12. A text recognition apparatus, comprising:

the device comprises an acquisition module, a processing module and a processing module, wherein the acquisition module is used for acquiring a first video frame and a second video frame from a video to be identified, the video to be identified comprises at least two video frames, and the first video frame and the second video frame are two adjacent video frames;

the obtaining module is further configured to obtain, based on the first video frame, a first text probability value and a first feature vector through a first recognition network included in a text recognition network, where the first text probability value represents a probability that a text appears in the first video frame;

the obtaining module is further configured to obtain, based on the second video frame, a second text probability value and a second feature vector through a second recognition network included in the text recognition network, where the second text probability value represents a probability that text appears in the second video frame, and the second recognition network shares a weight with the first recognition network;

the obtaining module is further configured to obtain a similarity score through a full connection layer included in the text recognition network based on the first feature vector and the second feature vector;

a determining module, configured to determine a target video frame according to the first video frame and the second video frame if the first text probability value and the second text probability value are both greater than or equal to a text probability threshold and the similarity score is less than or equal to a similarity threshold;

and the identification module is used for performing text identification on the target video frame.

13. A model training apparatus, comprising:

the obtaining module is further configured to obtain, based on the first video frame sample, a first text probability value and a first feature vector through a first recognition network included in a to-be-trained text recognition network, where the first text probability value represents a probability that a text appears in the first video frame;

the obtaining module is further configured to obtain a second text probability value and a second feature vector through a second recognition network included in the to-be-trained text recognition network based on the second video frame sample, where the second text probability value represents a probability that a text appears in the second video frame, and the second recognition network shares a weight with the first recognition network;

the obtaining module is further configured to obtain a similarity score through a full connection layer included in the to-be-trained text recognition network based on the first feature vector and the second feature vector;

a training module, configured to train the to-be-trained text recognition network according to the first text label value, the first text probability value, the second text label value, the second text probability value, the similarity label value, and the similarity score, and output a text recognition network when a model training condition is met, where the text recognition network is the text recognition network according to any one of claims 1 to 9.

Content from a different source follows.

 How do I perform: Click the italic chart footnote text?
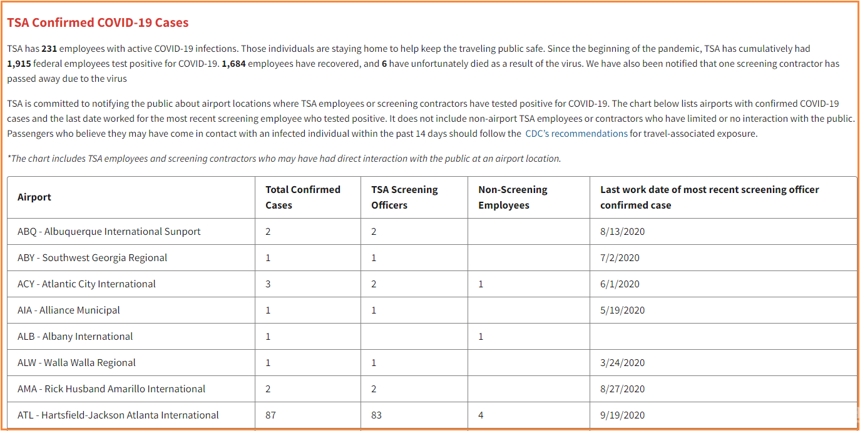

14. A computer device, comprising: a memory, a transceiver, a processor, and a bus system;

wherein the memory is used for storing programs;

the processor is configured to execute a program in the memory, including performing a text recognition method as claimed in any one of claims 1 to 9, or performing a method as claimed in any one of claims 10 to 11;

15. A computer-readable storage medium comprising instructions which, when run on a computer, cause the computer to perform the text recognition method of any one of claims 1 to 9 or perform the method of any one of claims 10 to 11.